What will you tell her?
Baby. Darling. Lover.
Don't be ashamed to cry. Come out of the darkness you embraced upon your self,
Don't forever stand in the shadows of your parents. Your father. The rival.
Come out of the depths of solitude. Know that i am here.
A shoulder to place your head upon, an ear to share the pain.
For darling, didn't they tell you?
Its only human to cry.
-
yeah this is wierd i know, the latter part is the poem but it needs to be explained it the pre-paragraph thing, im not interested in poetic device and suchlike in this poem, i just wanted it here, so i can come back to it. I'm feeling a lot of vent up feelings right now.
-
Strong voice in this. I am gonna' nominate it for poem of the month or something.
-
know you think its only the weak that cry. You used to joke about it.......It used to be something to be ashamed of, showing weakness, proving that you were, after all, but human.......Its only human to cry...

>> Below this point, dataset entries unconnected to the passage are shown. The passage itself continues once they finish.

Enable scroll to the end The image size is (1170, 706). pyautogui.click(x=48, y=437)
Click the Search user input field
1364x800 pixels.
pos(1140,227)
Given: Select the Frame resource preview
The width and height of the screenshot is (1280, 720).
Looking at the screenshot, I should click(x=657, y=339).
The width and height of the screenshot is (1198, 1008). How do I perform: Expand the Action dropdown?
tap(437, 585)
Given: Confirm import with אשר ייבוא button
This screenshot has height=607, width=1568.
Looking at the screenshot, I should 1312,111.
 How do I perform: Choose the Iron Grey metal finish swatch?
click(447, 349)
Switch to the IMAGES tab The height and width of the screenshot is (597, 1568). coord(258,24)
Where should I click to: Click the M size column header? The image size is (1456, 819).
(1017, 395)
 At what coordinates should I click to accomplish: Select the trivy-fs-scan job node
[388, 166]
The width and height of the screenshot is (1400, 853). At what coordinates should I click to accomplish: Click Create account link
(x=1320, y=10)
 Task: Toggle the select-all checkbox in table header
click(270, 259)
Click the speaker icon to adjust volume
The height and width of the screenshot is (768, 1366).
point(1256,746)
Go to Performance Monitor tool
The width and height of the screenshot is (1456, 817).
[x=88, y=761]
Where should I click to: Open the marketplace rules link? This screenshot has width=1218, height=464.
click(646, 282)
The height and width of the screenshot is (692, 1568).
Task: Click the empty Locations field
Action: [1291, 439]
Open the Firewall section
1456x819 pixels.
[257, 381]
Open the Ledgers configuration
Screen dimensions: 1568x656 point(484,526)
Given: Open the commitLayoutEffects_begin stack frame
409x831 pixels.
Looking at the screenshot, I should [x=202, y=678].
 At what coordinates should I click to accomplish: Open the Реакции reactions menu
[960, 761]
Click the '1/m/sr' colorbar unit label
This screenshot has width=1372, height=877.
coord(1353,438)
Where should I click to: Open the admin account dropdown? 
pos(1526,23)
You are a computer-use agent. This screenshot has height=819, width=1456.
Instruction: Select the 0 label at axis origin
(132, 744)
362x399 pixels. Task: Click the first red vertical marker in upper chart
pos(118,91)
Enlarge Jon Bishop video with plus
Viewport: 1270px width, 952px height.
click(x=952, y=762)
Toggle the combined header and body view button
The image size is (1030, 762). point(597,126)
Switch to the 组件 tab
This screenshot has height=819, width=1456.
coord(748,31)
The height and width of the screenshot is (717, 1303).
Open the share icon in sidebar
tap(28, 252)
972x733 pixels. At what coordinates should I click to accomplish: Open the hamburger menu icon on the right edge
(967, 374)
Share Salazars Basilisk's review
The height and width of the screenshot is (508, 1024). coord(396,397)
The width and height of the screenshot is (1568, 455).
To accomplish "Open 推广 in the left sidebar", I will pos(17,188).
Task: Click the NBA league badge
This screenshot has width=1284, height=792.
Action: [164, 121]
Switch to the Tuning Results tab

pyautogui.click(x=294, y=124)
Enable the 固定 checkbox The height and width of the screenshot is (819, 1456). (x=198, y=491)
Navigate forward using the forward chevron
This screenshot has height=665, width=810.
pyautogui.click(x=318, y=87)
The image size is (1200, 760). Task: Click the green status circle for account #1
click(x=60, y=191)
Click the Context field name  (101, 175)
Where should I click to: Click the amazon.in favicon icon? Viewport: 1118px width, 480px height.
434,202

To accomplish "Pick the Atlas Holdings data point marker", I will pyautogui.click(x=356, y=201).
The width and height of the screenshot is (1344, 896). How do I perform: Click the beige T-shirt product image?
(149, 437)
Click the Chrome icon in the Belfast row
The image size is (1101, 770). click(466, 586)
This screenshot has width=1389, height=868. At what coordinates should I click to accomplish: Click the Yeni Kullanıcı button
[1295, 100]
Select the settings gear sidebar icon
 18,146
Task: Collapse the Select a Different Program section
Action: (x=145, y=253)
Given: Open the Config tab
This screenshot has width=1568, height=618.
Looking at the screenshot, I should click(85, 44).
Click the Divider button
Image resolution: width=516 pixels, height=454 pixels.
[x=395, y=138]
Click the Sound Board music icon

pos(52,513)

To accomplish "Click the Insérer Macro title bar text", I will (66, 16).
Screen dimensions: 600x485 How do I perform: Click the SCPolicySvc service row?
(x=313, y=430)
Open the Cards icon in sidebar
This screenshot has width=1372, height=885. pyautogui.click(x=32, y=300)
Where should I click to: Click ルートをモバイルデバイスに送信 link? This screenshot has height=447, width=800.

i really liked these lines bc i can really relate to them. myself personally, i hate cryin! i would rather hold it all in befo i let it all out! but, i feel wat u sayin! i felt tha pain and tha sufferin! good job yo1~1~
-
yeah this was poetically atrocious...i am aware of this fact, lmao it was more of a burst than a poem if you know what i mean, at the time i really wanted to say everything i wrote there to one special person, but i couldn't, i couldn't let him know i felt his pain because i could see in his eyes it would hurt so much to admit how bad it felt...i dunno...
-
Wow, a nice piece. I like the message sent out from it. Very good man, nice stanza's and the flow was good as well. Keep it comin
-
Amazing. simply amazing. Although the sturcture is majorly flawed it doesnt matter in the slightest bit here, because what you lack in technical aspects, you make up for 2 times more, in emotion and imagery. you've written a magnificantly painful poem here. The emotion seeps through every single letter, you could almost feel how it hurt so bad to see someone as special as a mother, lying motionless in a sea of her own blood..... And the imagery was great too! I could picture every painstaking tear falling from the face of a little girl, and those horrid images! Overall: you've done wonderful! Its a painful poem, but wonderful none-the-less. This piece is getting nominated.
keep droppin
....bless
~*UnO*~
-
woah holy jesus holy roll me over in the clover....its amazing how many people you can affect with the truth...proof that theres no need to technical things up...thanks so much for understanding.